Nous parvenons dans ce qui ressemble à une taverne, essentiellement peuplée par des nains. Je me contracte malgré moi et tente de faire abstraction. Devant moi, mon interlocuteur se pose à une table vide, me demandant implicitement de m'asseoir en face de lui.
— La dernière bataille fut un échec cuisant, lâche-t-il en passant sa main calleuse dans son épaisse barbe blonde.
— Comme pour toutes les races, souligné-je en saisissant le broc qui attendait sur la table, si cela continue, il n'y aura plus personne de vivant sur la Dimension !
— Que pouvons-nous faire, de toute façon ? Il ne nous reste qu'à attendre ce que les astres d'Arminassë décident. Mais puisque vous faîtes partis de la Ligue Marchande, pourriez-vous m'indiquer quand le convoi venant du Var-Nar-Bal atteindra les montagnes du Crépuscule ?
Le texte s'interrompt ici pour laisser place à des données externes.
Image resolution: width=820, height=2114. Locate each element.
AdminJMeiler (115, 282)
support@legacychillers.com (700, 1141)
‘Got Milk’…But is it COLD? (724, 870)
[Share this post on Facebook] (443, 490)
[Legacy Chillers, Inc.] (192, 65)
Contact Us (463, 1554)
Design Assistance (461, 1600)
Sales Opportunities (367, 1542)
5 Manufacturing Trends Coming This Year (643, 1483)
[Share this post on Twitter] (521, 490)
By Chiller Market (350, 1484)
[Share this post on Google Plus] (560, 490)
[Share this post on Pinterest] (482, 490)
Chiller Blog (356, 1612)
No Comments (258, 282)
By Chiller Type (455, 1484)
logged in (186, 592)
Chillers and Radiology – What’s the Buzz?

Le Var-Nar-Bal ? Ce n'est pas ce que Falarön cherchait avec sa femme ?
— Tout dépend de la nature de vos marchandises, hasardé-je.
— Des Artefacts de Destruction.
Par tous les démons des Enfers ! Ce genre d'armes sont épouvantables : elles sont capables de pulvériser des armées entières par leur sorcellerie. Je suis étonné que mon maître approvisionne ainsi le peuple des montagnes. Il doit y trouver son intérêt, comme d'habitude.
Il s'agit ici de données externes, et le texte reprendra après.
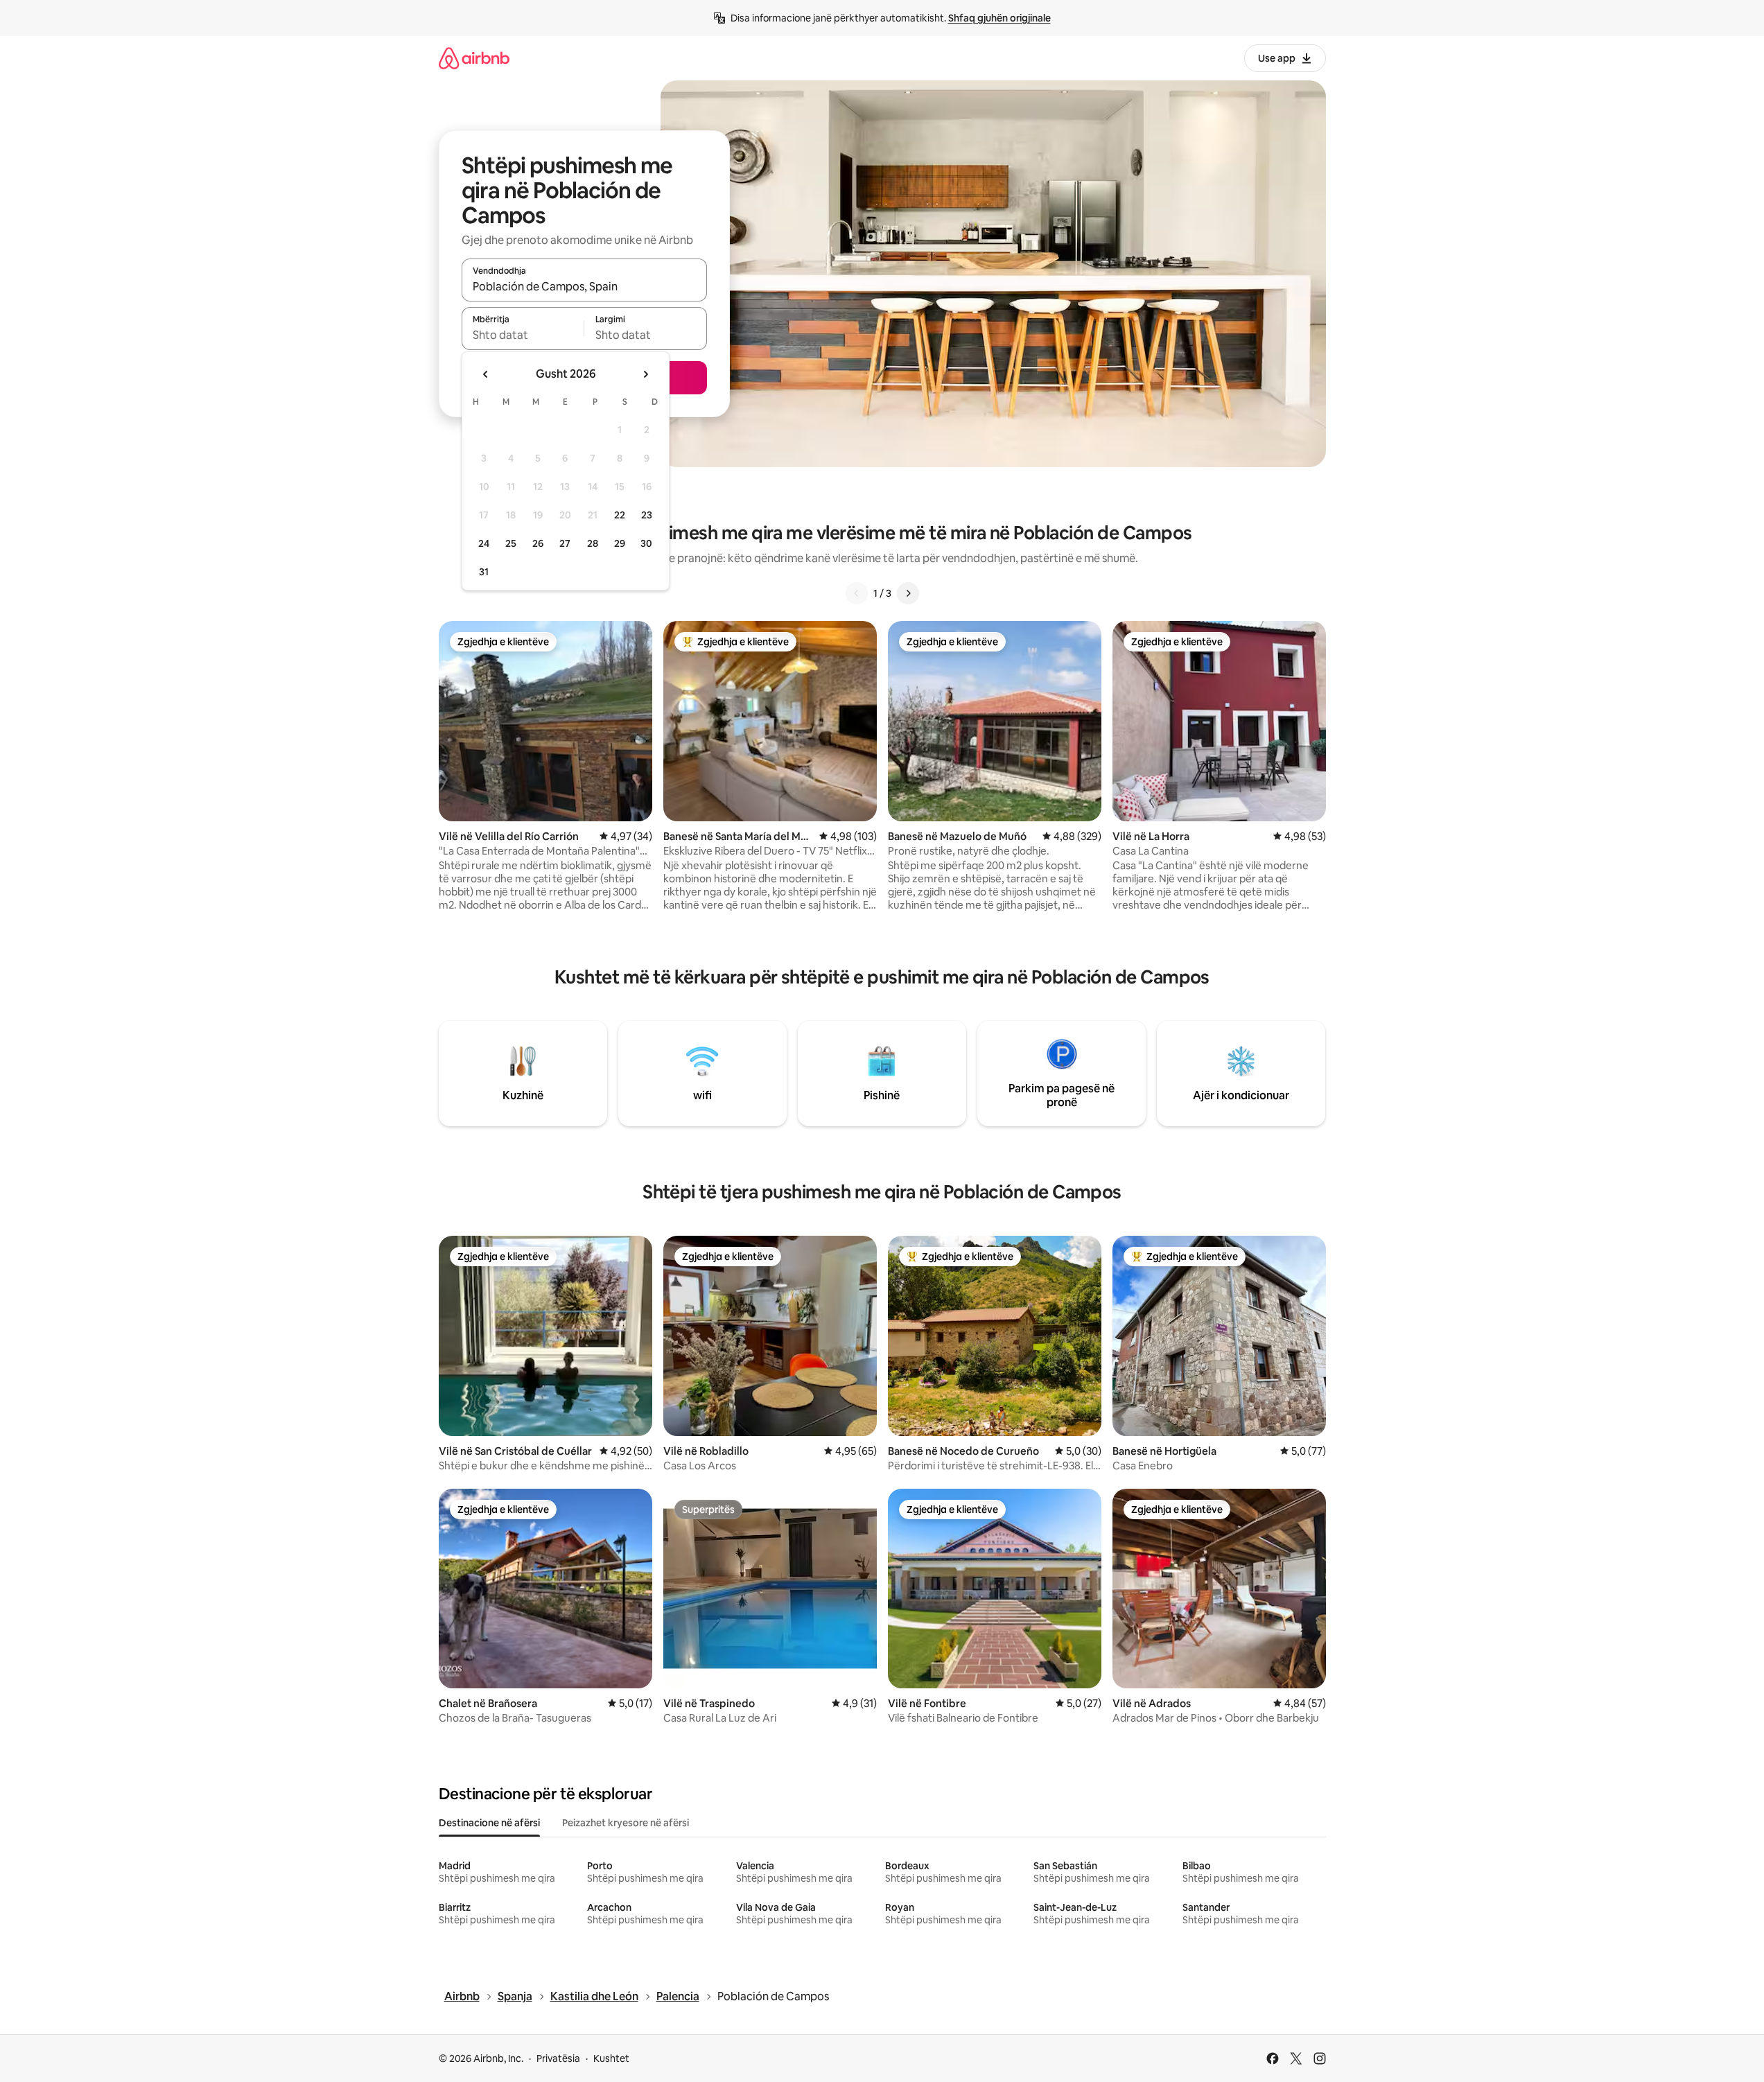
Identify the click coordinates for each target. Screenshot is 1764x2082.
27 (564, 543)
— Vous savez, ajouté-je, personne ne sait où est ce lieu mis à part le prince Morgal et ses sous-fifres.
— Le prince Morgal... Une bien curieuse créature. Faire affaire avec lui relève du suicide. Mais en ces temps, nous n'avons plus vraiment le choix. À vrai dire, je donnerais cher pour m'introduire chez lui et découvrir ce qu'il cache dans ses caves...
Je hausse les épaules et finis ma bière.
— Puis-je vous présenter un ami ? me demande Xalmar en tirant sur ses vêtements de cuir.
Je hoche la tête et me laisse guider dans des couloirs adjacents. Peut-être en apprendrai-je davantage. Il pousse une porte et me laisse passer pour enfin la refermer à clé. Quand je veux me retourner, il m'empoigne violement au col et me soulève jusqu'au-dessus d'une fosse :
— Tu n'espérais tout de même pas repartir ainsi ? lâche-t-il en me foudroyant du regard, j'ai toujours pensé que toi et les tiens ne servaient à rien mais en cette circonstance...
Je baisse les yeux et distingue une dizaine d'ours dans la cage, en-dessous de moi. Si le nain détend ses doigts autour du cou, j'atterris dans leurs crocs.
— À moins que tu ne préfères que je t'arrache l'âme ?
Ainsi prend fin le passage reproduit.